Il Regno Unito occupava ancora l'Iraq, fin dal momento in cui la Società delle Nazioni l'aveva incaricata di un mandato di tipo A sull'Iraq. Il trattato del 1930 formulava un patto fra le due parti, in base al quale l'indipendenza nominale dell'Iraq sarebbe stata conseguita due anni più tardi, allo scadere del mandato. Il fine principale del trattato era di assicurare al Regno Unito un ampio insieme di vantaggi commerciali e militari in Iraq dopo l'indipendenza, in cambio dei quali l'Iraq non avrebbe avuto nulla.
Il punto critico era che l'accordo non fu negoziato, ma letteralmente dettato e imposto dal Regno Unito al governo filobritannico di Nuri al-Sa'id che era allora al potere, così da evitare difficoltà nel redigere il trattato due anni più tardi, alla scadenza del mandato, con un governo potenzialmente meno supino alle direttive impartite dall'alto commissario britannico.

Il trattato accordava al Regno Unito diritti quasi illimitati di stazionare le sue forze militari in Iraq, dando a Londra diritti assoluti di muovere truppe all'interno e attraverso il Paese. Nel 1941 i termini del trattato furono invocati da Londra per giustificare l'invasione britannica e l'occupazione dell'Iraq dopo la conclusione di un colpo di Stato anti-britannico e, indirettamente, filo-Asse,[1] portato a compimento dai vertici delle forze armate irachene e da un gruppo di nazionalisti guidati da Rashid Ali al-Kaylani.
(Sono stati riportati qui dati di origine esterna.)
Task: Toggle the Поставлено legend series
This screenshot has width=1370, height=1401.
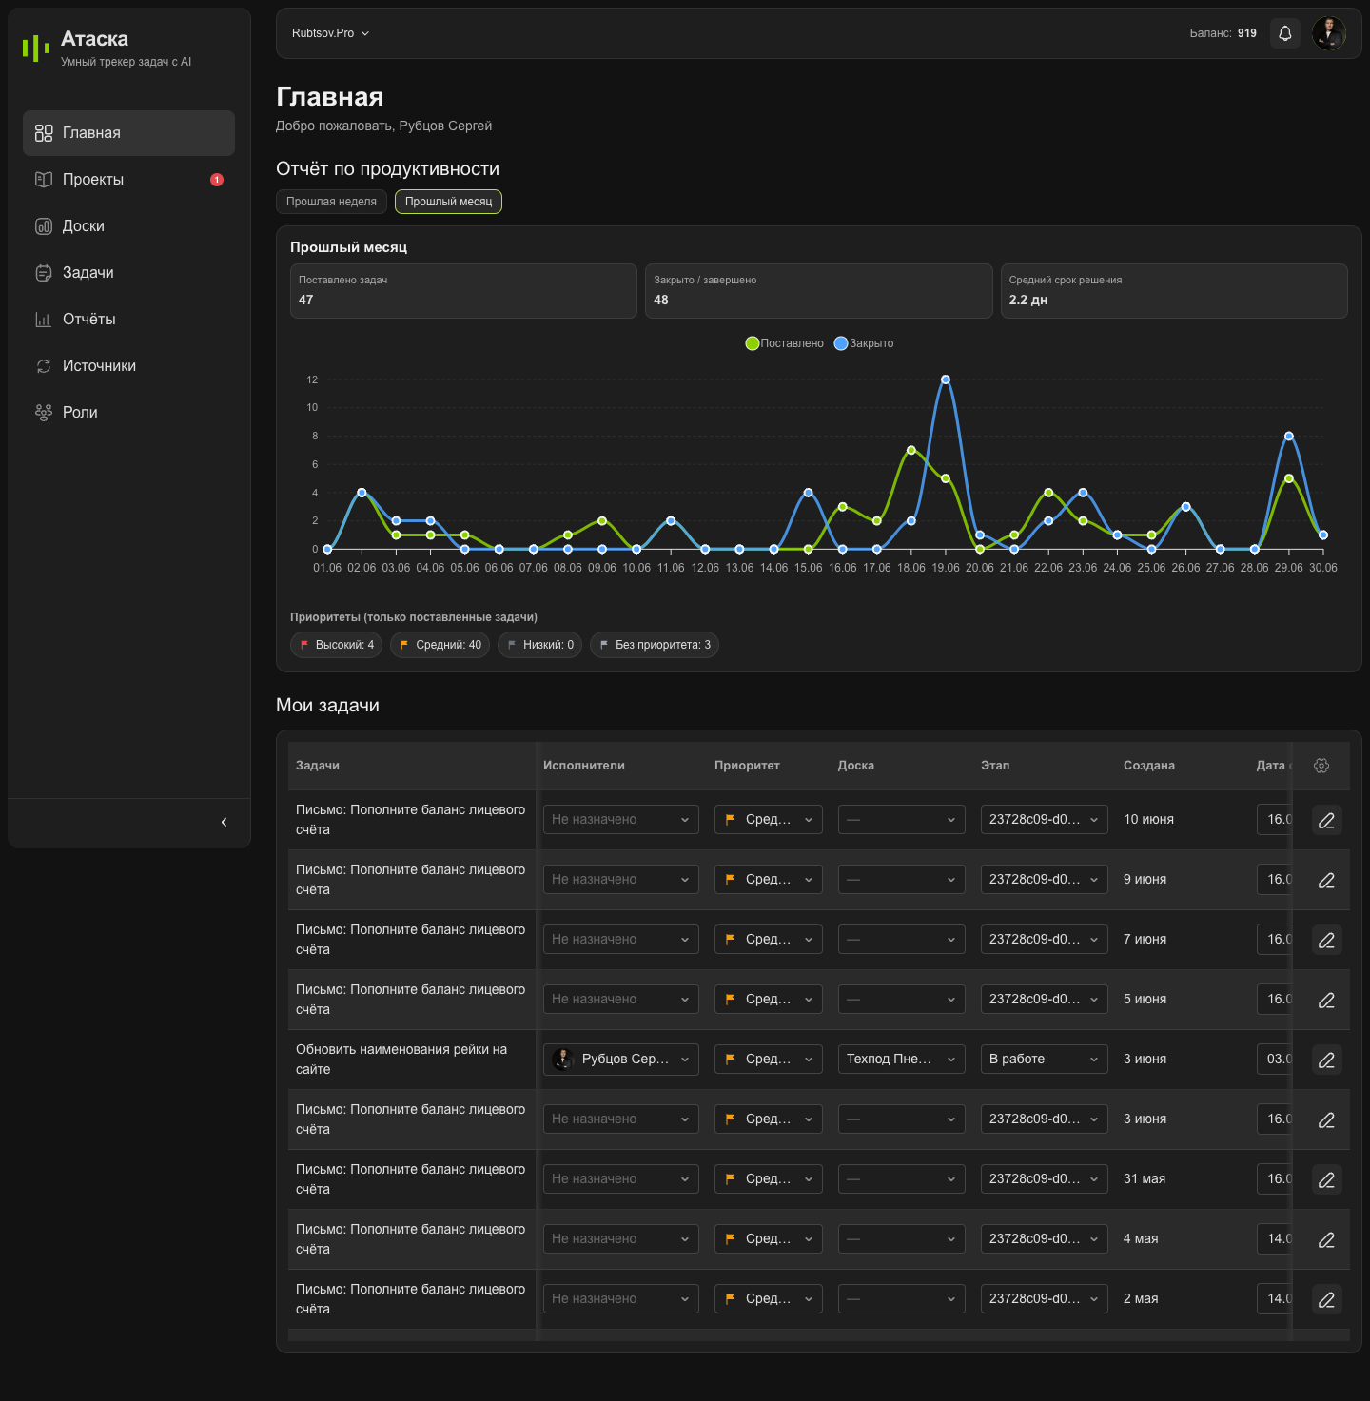Action: tap(785, 343)
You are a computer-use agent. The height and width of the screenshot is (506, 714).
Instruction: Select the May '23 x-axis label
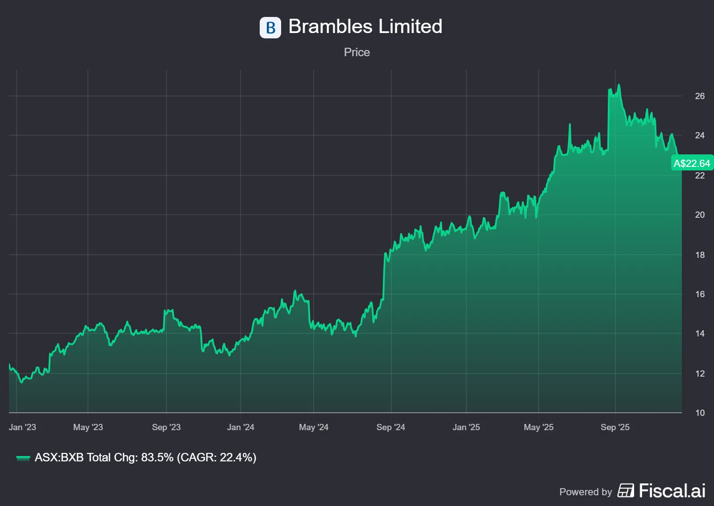click(x=88, y=427)
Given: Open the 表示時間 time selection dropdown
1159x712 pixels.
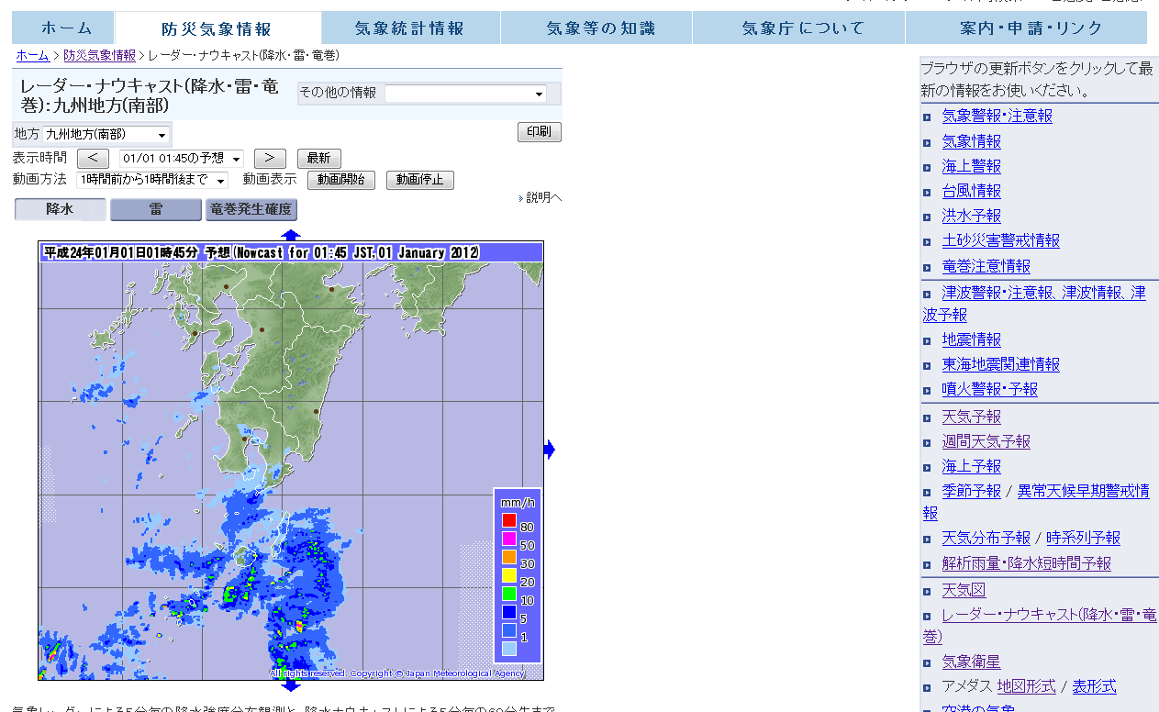Looking at the screenshot, I should point(182,158).
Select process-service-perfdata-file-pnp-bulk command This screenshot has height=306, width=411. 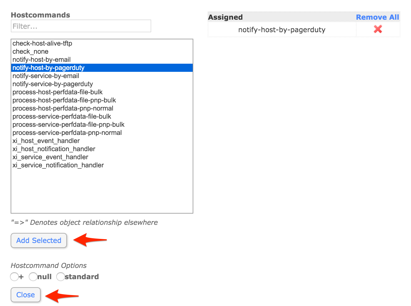click(69, 125)
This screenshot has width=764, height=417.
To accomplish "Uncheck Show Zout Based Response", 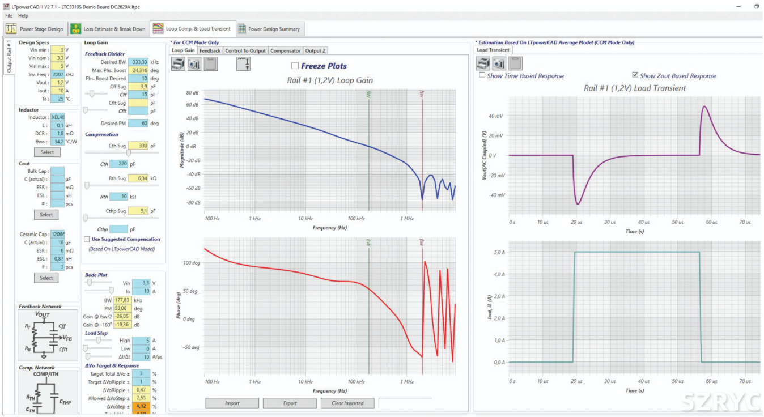I will [635, 75].
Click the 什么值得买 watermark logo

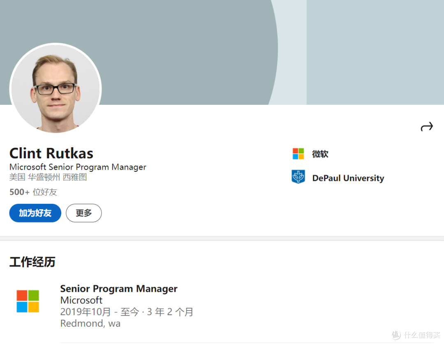416,335
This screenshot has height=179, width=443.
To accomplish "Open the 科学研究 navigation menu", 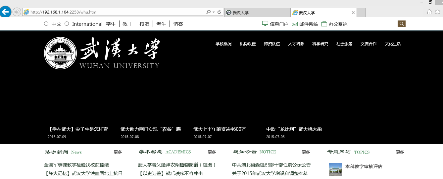I will pos(320,44).
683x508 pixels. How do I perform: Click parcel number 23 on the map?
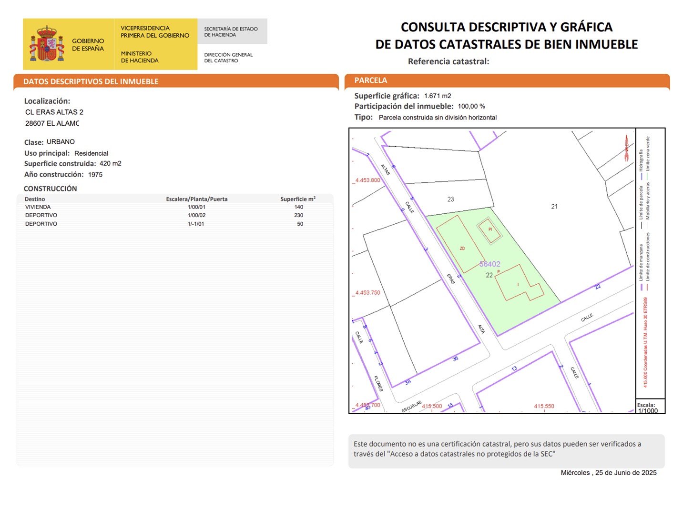click(x=450, y=199)
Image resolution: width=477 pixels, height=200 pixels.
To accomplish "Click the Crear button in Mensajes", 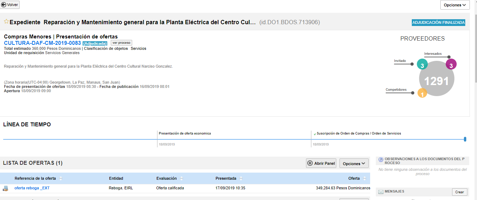I will [x=460, y=192].
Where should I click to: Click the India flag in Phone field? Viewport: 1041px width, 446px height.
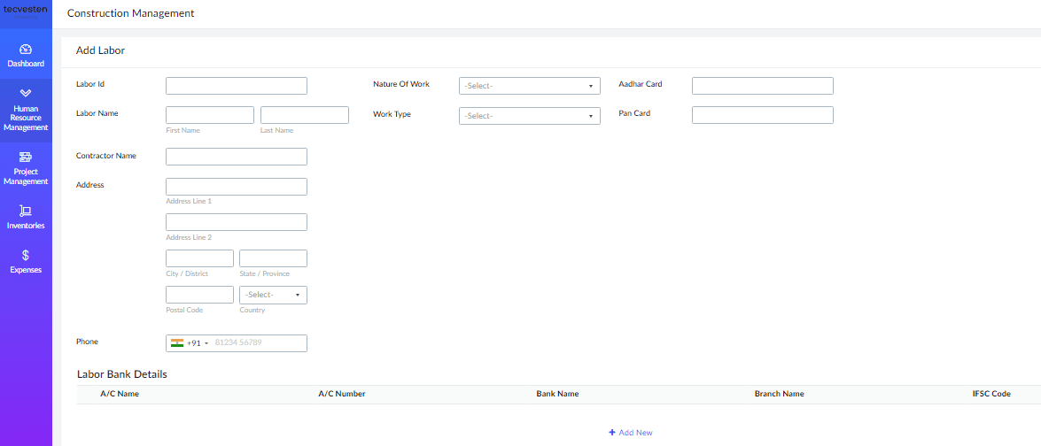(x=177, y=343)
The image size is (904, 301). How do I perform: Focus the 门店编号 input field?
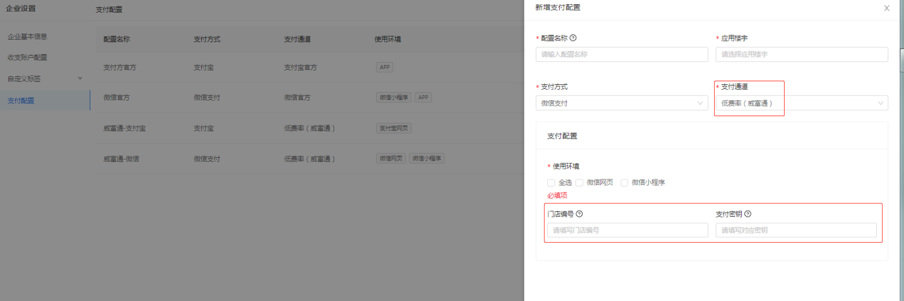click(x=627, y=230)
La vittoria delle superiori forze britanniche consentì a Londra di occupare l'Iraq militarmente fino al 1947. Al momento di ritirare le truppe, il Regno Unito provò a far accettare un nuovo trattato militare al governo iracheno dell'epoca, che avrebbe consentito di conservare i privilegi britannici, incrementandoli addirittura rispetto a quelli già enormi assicurati dal trattato del 1930. Malgrado fosse comunque approvato da un governo decisamente impotente e da una corona quanto mai prona al volere britannico, esso non entrò però mai in vigore, a causa di massicce dimostrazioni di protesta da parte degli iracheni.

I critici considerano il trattato del 1930 un documento che non dava all'Iraq niente più che una fragile apparenza di indipendenza, assicurando invece al Regno Unito ogni diritto d'intervento nelle questioni interne irachene, secondo l'assoluto arbitrio di Londra.

  1. ^ Non esisteva infatti quasi alcuna affinità ideologica tra il fascismo e il nazismo e il nazionalismo arabo dei protagonisti del colpo di Stato iracheno. Si veda in proposito il saggio di Claudio Lo Jacono, Partiti politici e governi in ʿIrāq. 1921-1975, Torino, Fondazione G. Agnelli, 1975.